▶ _Your assignment_
Using the records below, copy every line that holds the string "height".

[Stored data]
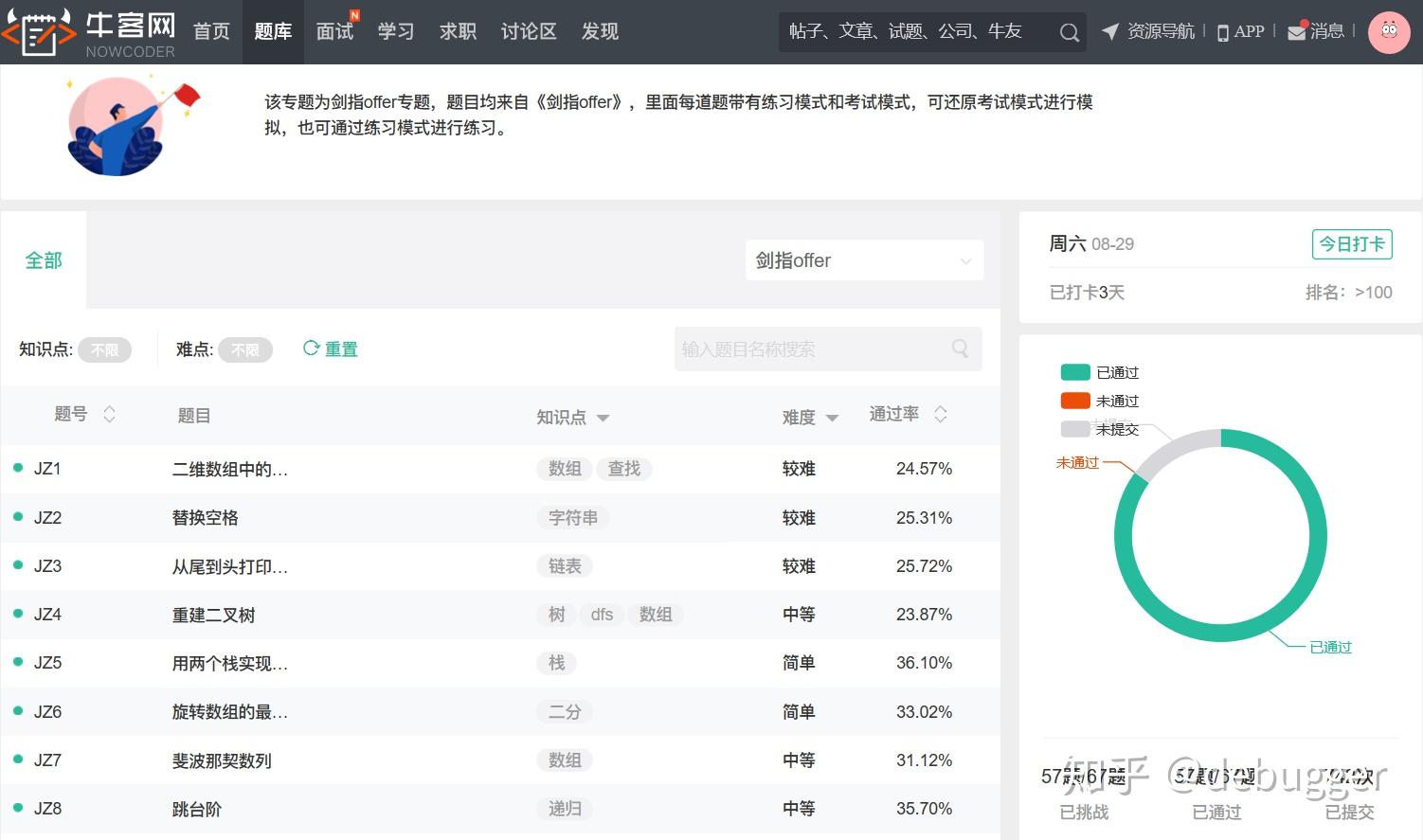Open the 难度 column filter dropdown

(x=832, y=418)
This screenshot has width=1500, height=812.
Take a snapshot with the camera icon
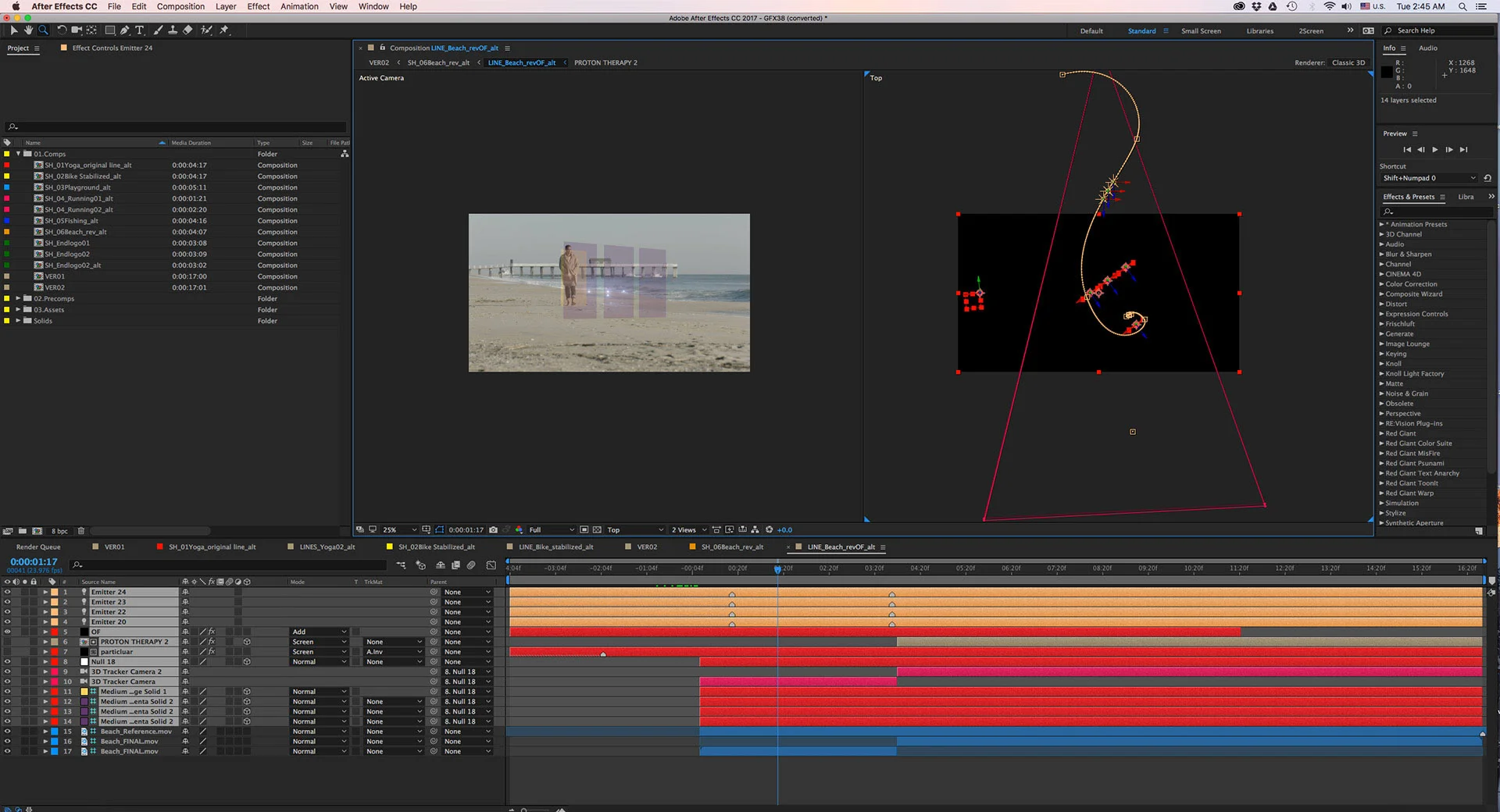pos(493,530)
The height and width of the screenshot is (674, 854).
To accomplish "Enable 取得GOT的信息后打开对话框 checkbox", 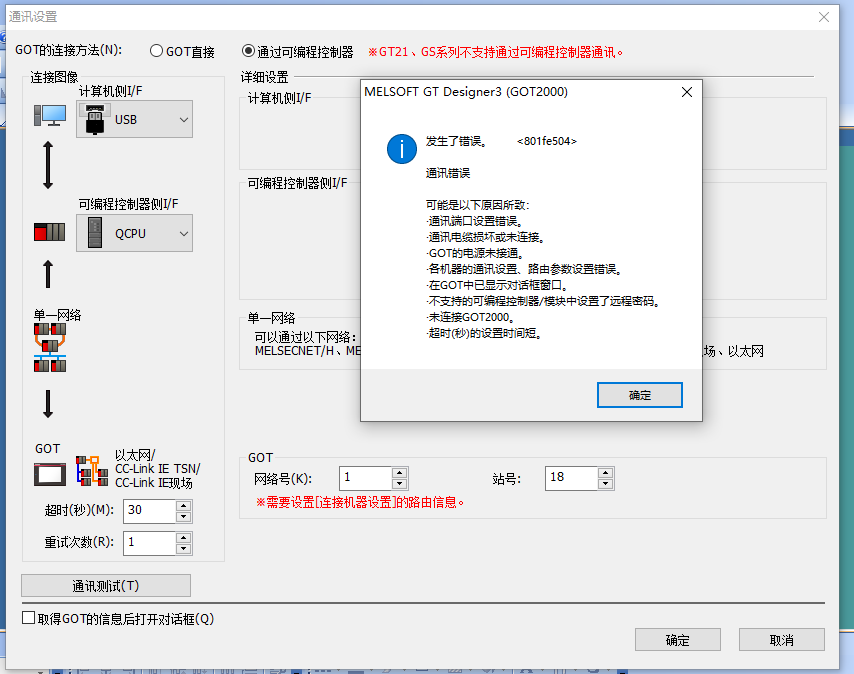I will 29,619.
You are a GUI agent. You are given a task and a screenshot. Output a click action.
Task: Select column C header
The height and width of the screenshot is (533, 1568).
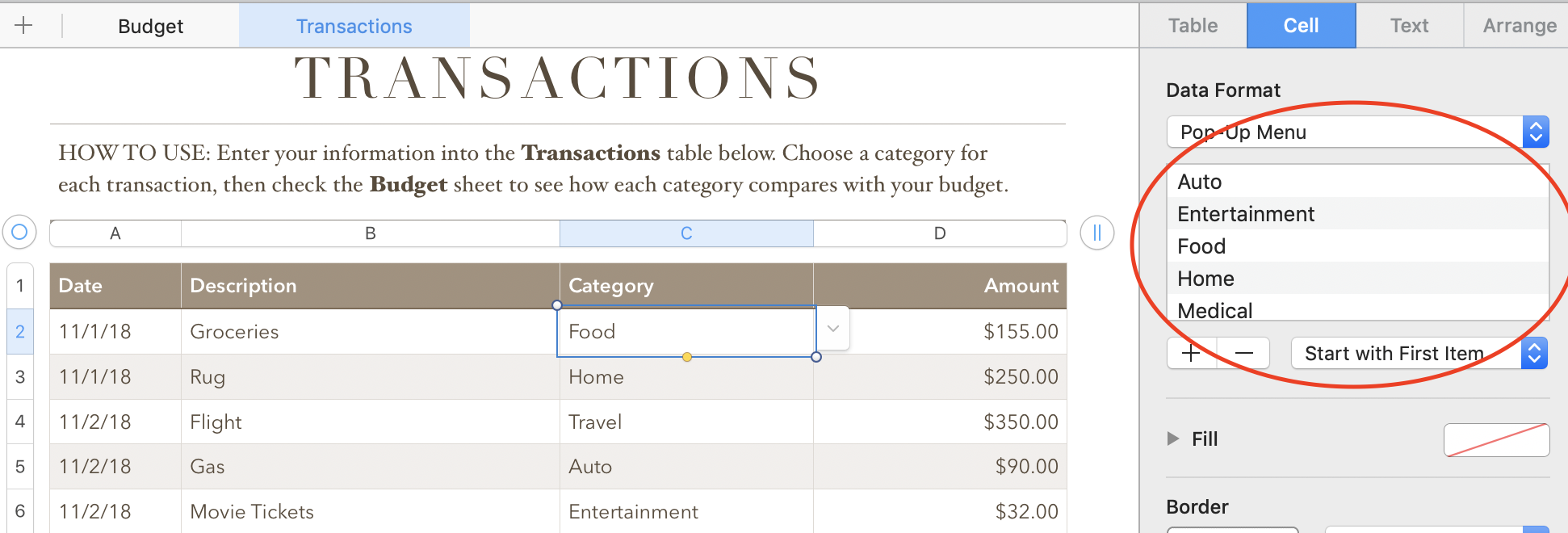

▶ _Result of this exercise_
This screenshot has width=1500, height=812.
The height and width of the screenshot is (674, 854).
The height and width of the screenshot is (533, 1568).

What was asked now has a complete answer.